Exercise material: Begin

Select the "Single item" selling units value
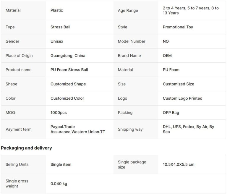 (x=61, y=164)
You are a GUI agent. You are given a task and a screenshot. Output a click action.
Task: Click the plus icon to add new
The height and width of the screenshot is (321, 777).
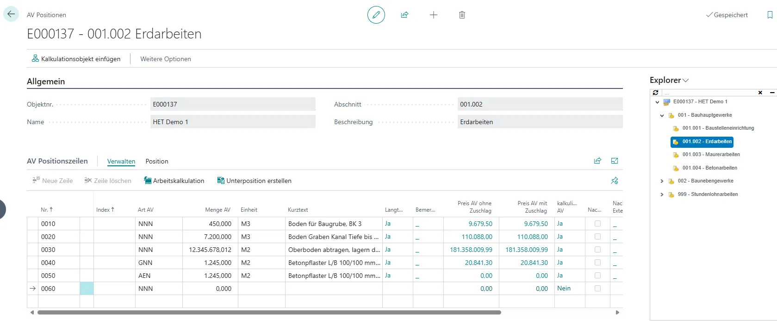click(x=434, y=15)
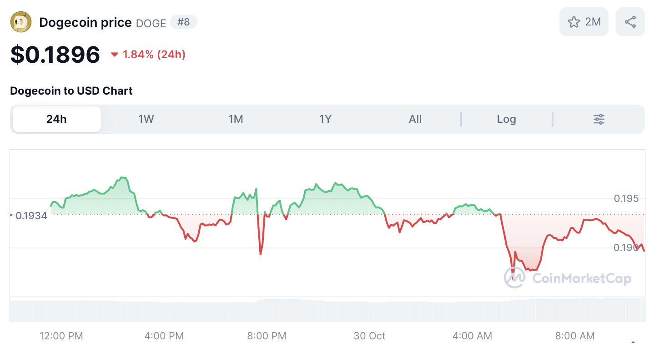Click the Dogecoin coin logo icon
This screenshot has width=654, height=343.
coord(20,21)
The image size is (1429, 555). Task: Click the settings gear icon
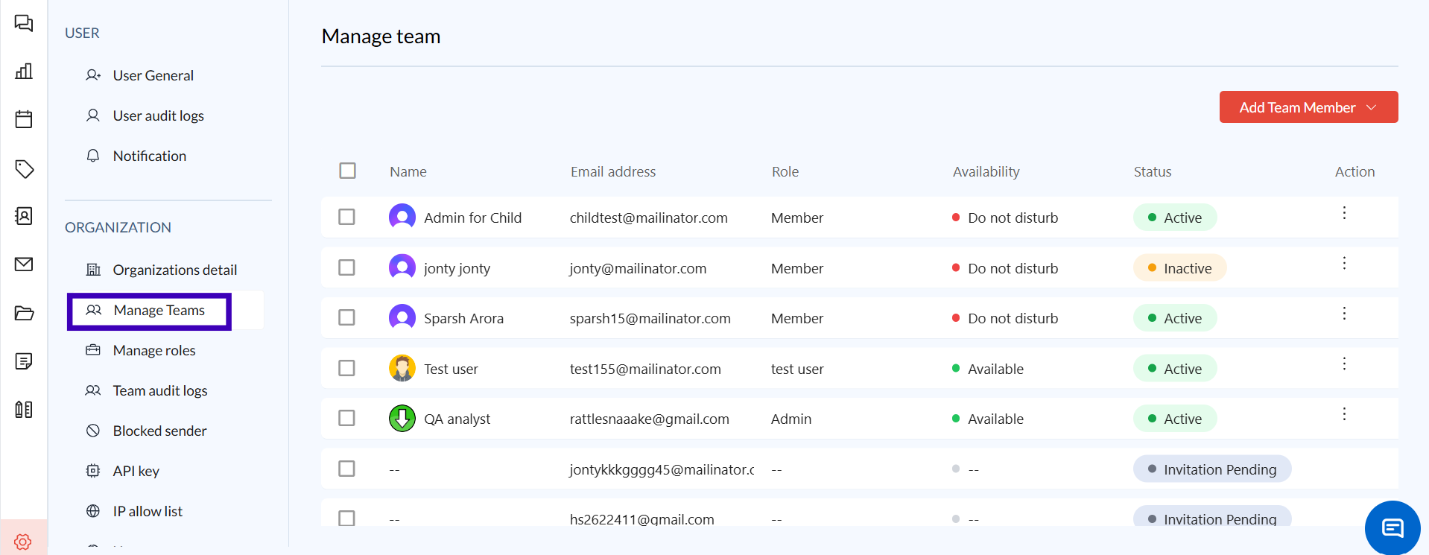(23, 542)
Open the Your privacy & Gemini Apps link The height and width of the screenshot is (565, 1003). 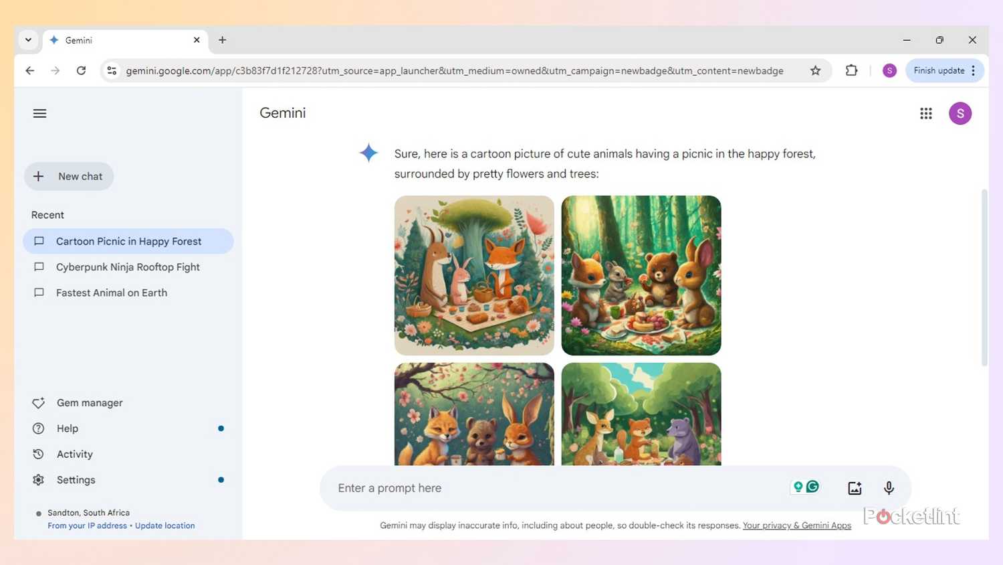(x=796, y=526)
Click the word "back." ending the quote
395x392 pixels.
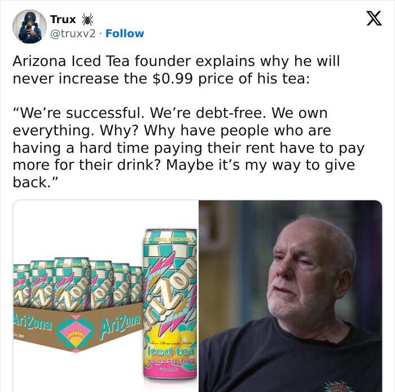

Exercise material: End

### Assignment
Find the line with "Click the word". Reproduce it and every line after it through the last line above exactly, leaving out the pictures.

### Exercise result
Click the word "back." ending the quote
395x392 pixels.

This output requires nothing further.